Permission Types - SUPER, SELECT, Column, and Row Filters
Lake Formation has a hierarchy of permission types:
| Permission | Level | What It Allows |
|---|---|---|
| CREATE_DATABASE | Database | Create databases in the catalog |
| CREATE_TABLE | Database | Create tables in a database |
| ALTER, DROP | Table | Modify or delete table metadata |
| SELECT | Table or column subset | Query data - can be scoped to specific columns |
| DATA_LOCATION_ACCESS | S3 path | Required for CREATE TABLE and ETL writes |
| Row filter | Table | Filter rows via SQL expression per principal |
| Column mask | Column | Replace column value with null or hash for specific principals |
# Grant column-level SELECT to an IAM role
aws lakeformation grant-permissions \
--principal DataLakePrincipalIdentifier=arn:aws:iam::123456789012:role/AnalystRole \
--permissions SELECT \
--resource '{
"TableWithColumns": {
"DatabaseName": "sales_db",
"Name": "orders",
"ColumnNames": ["order_id", "product", "quantity", "created_at"]
}
}'
# email and credit_card_number columns are excludedLake Formation permissions are in addition to IAM - both must allow the action. A common mistake is granting Lake Formation SELECT but forgetting that the IAM role also needs s3:GetObject on the underlying S3 bucket. Lake Formation provides temporary credentials via its own vend mechanism, which bypasses S3 policies when properly configured.

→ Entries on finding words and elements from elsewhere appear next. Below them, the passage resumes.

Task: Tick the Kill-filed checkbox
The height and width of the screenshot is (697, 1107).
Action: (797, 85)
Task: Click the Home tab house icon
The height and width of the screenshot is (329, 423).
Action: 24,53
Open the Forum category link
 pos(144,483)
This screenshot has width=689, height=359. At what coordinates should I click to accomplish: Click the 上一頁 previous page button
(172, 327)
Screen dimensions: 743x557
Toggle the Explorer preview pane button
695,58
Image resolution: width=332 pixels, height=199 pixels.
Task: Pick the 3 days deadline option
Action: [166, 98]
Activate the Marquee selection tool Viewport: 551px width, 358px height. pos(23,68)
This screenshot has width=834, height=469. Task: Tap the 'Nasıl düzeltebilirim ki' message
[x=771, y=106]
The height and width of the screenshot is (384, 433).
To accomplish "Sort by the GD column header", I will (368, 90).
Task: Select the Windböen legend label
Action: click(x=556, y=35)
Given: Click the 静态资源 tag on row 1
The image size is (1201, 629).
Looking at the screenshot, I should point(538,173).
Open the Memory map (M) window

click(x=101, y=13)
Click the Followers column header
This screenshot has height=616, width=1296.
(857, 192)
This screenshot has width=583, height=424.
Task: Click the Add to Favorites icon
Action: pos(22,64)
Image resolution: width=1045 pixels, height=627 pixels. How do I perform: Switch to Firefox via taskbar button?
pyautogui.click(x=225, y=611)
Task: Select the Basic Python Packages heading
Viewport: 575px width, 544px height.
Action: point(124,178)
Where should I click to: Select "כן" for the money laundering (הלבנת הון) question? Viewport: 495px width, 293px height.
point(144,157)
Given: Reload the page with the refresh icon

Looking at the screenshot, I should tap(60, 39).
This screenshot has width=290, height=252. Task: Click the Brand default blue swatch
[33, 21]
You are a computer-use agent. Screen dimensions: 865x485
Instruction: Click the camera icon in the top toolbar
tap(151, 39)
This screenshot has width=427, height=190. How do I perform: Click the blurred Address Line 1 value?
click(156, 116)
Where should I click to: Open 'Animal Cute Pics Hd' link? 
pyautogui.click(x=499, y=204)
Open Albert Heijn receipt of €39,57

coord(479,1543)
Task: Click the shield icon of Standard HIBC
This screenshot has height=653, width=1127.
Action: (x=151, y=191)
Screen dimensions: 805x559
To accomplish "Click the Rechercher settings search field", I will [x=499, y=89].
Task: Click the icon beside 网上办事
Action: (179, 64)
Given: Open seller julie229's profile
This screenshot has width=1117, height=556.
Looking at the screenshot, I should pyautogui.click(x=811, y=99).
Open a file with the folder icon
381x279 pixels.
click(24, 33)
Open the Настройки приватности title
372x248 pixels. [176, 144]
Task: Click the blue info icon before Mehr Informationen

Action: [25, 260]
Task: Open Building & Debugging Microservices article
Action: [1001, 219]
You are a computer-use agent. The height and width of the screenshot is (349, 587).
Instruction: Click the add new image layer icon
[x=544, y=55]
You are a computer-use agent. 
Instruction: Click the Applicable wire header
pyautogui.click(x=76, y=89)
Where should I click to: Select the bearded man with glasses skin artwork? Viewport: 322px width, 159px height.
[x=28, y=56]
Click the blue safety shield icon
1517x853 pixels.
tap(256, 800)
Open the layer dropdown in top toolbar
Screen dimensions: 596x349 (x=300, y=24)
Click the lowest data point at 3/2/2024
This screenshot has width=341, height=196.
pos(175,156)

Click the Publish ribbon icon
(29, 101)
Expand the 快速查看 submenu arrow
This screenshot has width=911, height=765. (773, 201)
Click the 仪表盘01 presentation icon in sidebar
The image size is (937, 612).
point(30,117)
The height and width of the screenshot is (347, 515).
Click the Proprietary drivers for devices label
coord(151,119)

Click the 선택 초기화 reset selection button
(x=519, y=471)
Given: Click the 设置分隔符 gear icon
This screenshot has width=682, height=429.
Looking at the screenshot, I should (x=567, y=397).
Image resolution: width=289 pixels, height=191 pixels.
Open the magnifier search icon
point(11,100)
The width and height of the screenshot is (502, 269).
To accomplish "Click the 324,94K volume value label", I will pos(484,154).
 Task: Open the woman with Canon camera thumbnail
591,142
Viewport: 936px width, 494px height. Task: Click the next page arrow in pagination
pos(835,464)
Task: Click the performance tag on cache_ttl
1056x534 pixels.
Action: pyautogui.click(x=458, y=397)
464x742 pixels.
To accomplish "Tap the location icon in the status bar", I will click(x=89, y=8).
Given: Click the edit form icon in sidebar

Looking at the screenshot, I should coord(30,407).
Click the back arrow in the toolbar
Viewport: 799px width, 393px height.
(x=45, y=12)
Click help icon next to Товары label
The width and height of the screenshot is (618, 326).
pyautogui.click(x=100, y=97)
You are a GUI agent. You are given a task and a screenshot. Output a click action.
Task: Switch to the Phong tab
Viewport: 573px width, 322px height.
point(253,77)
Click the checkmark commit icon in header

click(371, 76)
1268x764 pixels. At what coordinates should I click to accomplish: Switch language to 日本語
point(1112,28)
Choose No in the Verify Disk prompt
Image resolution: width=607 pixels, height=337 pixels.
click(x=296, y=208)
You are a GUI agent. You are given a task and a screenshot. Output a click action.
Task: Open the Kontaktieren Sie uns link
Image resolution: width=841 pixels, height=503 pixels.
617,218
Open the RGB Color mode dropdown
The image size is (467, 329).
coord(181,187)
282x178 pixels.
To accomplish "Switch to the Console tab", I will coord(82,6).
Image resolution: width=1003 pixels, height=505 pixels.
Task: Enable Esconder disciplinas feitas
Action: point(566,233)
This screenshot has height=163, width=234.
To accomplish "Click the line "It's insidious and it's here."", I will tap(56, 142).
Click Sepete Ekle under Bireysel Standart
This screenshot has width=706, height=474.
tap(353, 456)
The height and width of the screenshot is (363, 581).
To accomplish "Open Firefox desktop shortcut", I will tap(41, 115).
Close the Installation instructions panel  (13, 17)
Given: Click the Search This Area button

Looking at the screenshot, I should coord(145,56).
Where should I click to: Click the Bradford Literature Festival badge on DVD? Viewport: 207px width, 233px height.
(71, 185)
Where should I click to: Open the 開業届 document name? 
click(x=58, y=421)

Cross-Account Data Sharing with Lake Formation
Lake Formation supports sharing Glue Catalog databases and tables with other AWS accounts or AWS Organizations without copying data. The data stays in the producer account's S3; the consumer account queries it via their own Athena or EMR.
| Step | Producer Account | Consumer Account |
|---|---|---|
| 1 | Register S3 location with Lake Formation | - |
| 2 | Grant RAM resource share on database/table | - |
| 3 | - | Accept RAM resource share |
| 4 | - | Create resource link to shared database in own catalog |
| 5 | - | Query via Athena using the resource link |
Cross-account Lake Formation sharing is a key alternative to copying datasets between accounts. The consumer account sees only the columns and rows they have been granted access to - the fine-grained controls transfer across account boundaries.
Interview Focus Points
- 1What problem does Lake Formation solve that plain S3 bucket policies and IAM cannot?
- 2Explain column-level and row-level security in Lake Formation - give a real-world use case.
- 3How does cross-account data sharing work in Lake Formation - does the data get copied?
- 4What are LF-Tags and why are they better than named resource grants for large data lakes?
- 5How does Lake Formation interact with Athena and EMR - does it replace IAM permissions or add to them?
- 6What is the DATA_LOCATION_ACCESS permission and when is it required?
- 7How does Lake Formation audit data access, and how would you integrate this with a compliance workflow?